The first came in the diagram position when Deep Blue, playing White, moved its rook from e1 to c1. The move appears pointless, yet conceals a good deal of venom. First, Black is discouraged from playing ...cxb4, because his queen would then be on the same open line as the white rook; second, White opens the possibility of playing a later c4 himself, again embarrassing the queen.
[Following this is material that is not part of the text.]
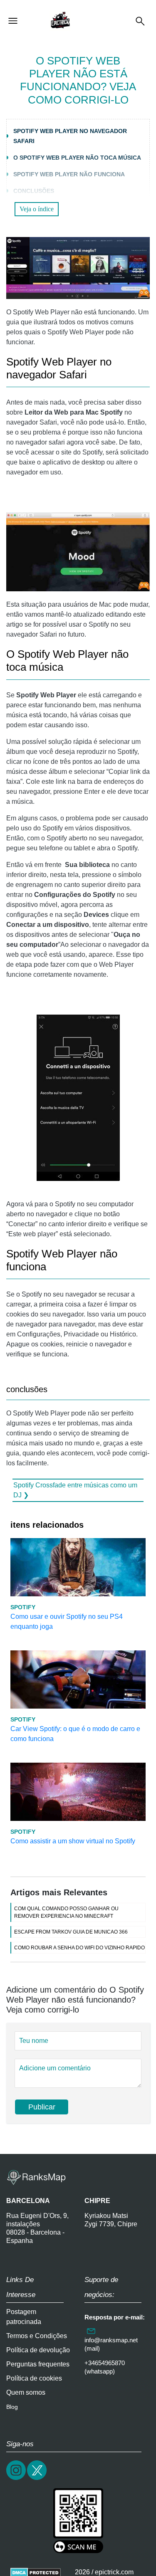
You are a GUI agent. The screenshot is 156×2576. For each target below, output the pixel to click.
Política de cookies (34, 2378)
When Kasparov replied by closing the game with ...c4, it was clear that Rec1 had served its purpose. As every experienced Ruy Lopez player knows, once Black has played ...c4, he not only deprives himself of Q-side counterplay, but also gives White the opportunity to play f4, gaining control of d4 if Black replies with ...exf4. Deep Blue must have worked all that out for itself before playing Rec1.

After 23.Rec1 c4, the machine again showed the septh of its calculations by playing 24.Ra3. Humans know the plan of Ra3, and doubling rooks on the a-file before playing axb5. Deep Blue once again worked it out from first principles.

The next surprise came a dozen moves later.

In this position, White hs a clear advantage thanks to his passed d-pawn and chances of attacking b5. Everyone expected Deep Blue to play 36.Qb6, with the double threat of 37.Qxd6 and 37.axb5. Black would then have to gamble on 36...Rd8 37.axb5 Rab8 38.Qxa6 e4 followed by Qe5 with counterplay.

Scorning the materialistic approach, however, Deep Blue played the patient 36.axb5 axb5 37.Be4, keeping Black squashed and leaving his own attack for later. It was a very human sort of decision for a machine to make.